**The problem:**
Copy out the lines of the records below, and only those lines, from the one with "The width and height of the screenshot is (1553, 784)." through the one with "Expand the Kriete", exactly as they appear.

**Data for review:**
· · ·

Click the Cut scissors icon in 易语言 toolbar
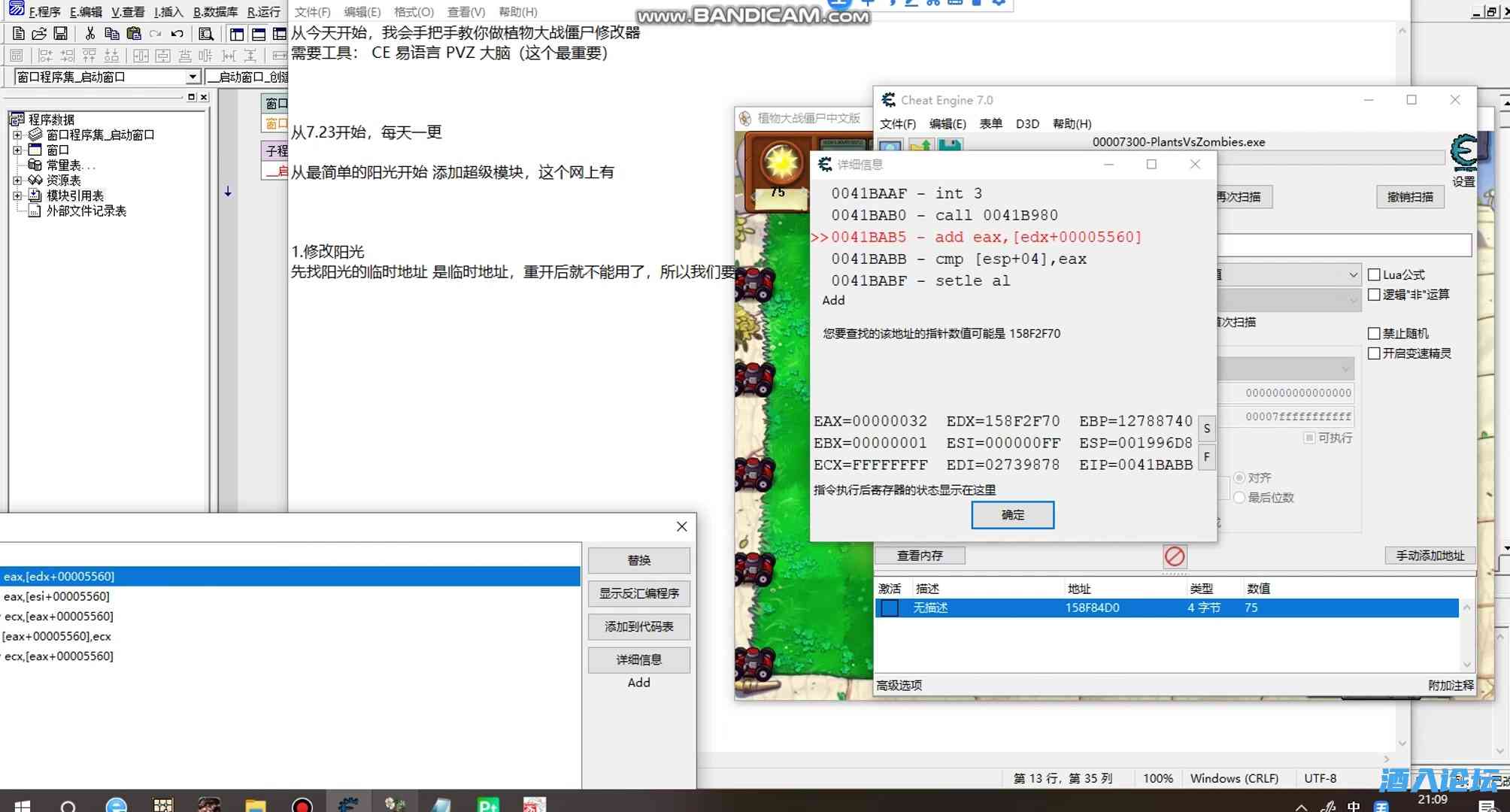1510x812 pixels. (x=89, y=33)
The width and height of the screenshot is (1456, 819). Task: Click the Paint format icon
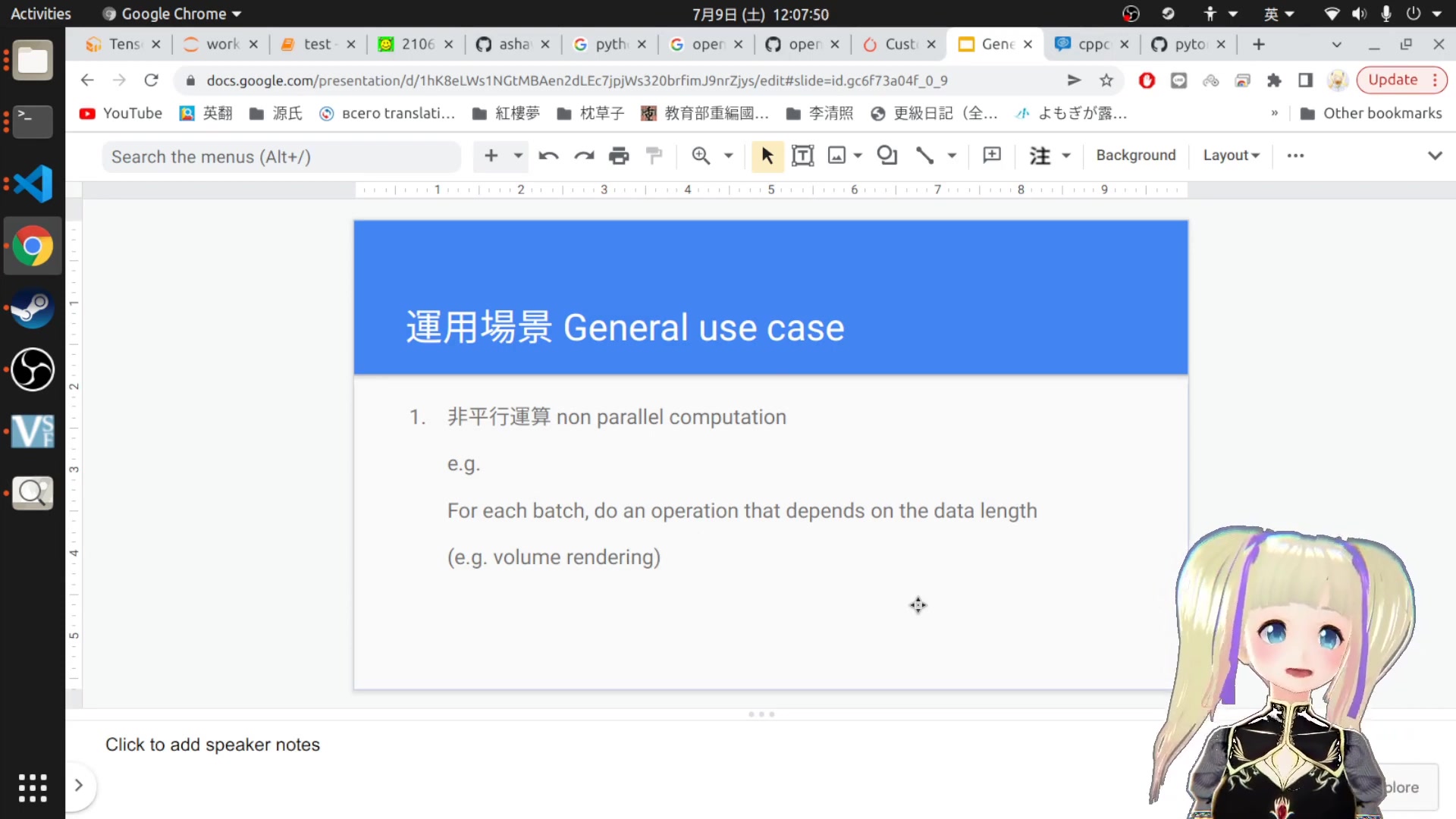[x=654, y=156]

· · ·

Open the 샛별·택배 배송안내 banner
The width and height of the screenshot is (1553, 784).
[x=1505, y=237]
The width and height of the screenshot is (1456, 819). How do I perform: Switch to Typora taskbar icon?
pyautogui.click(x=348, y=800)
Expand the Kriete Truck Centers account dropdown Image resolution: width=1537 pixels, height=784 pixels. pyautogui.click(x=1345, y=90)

· · ·

**Response to this task:**
The width and height of the screenshot is (1553, 784).
[x=1505, y=237]
The width and height of the screenshot is (1456, 819). How do I perform: Switch to Typora taskbar icon?
pyautogui.click(x=348, y=800)
Expand the Kriete Truck Centers account dropdown Image resolution: width=1537 pixels, height=784 pixels. pyautogui.click(x=1345, y=90)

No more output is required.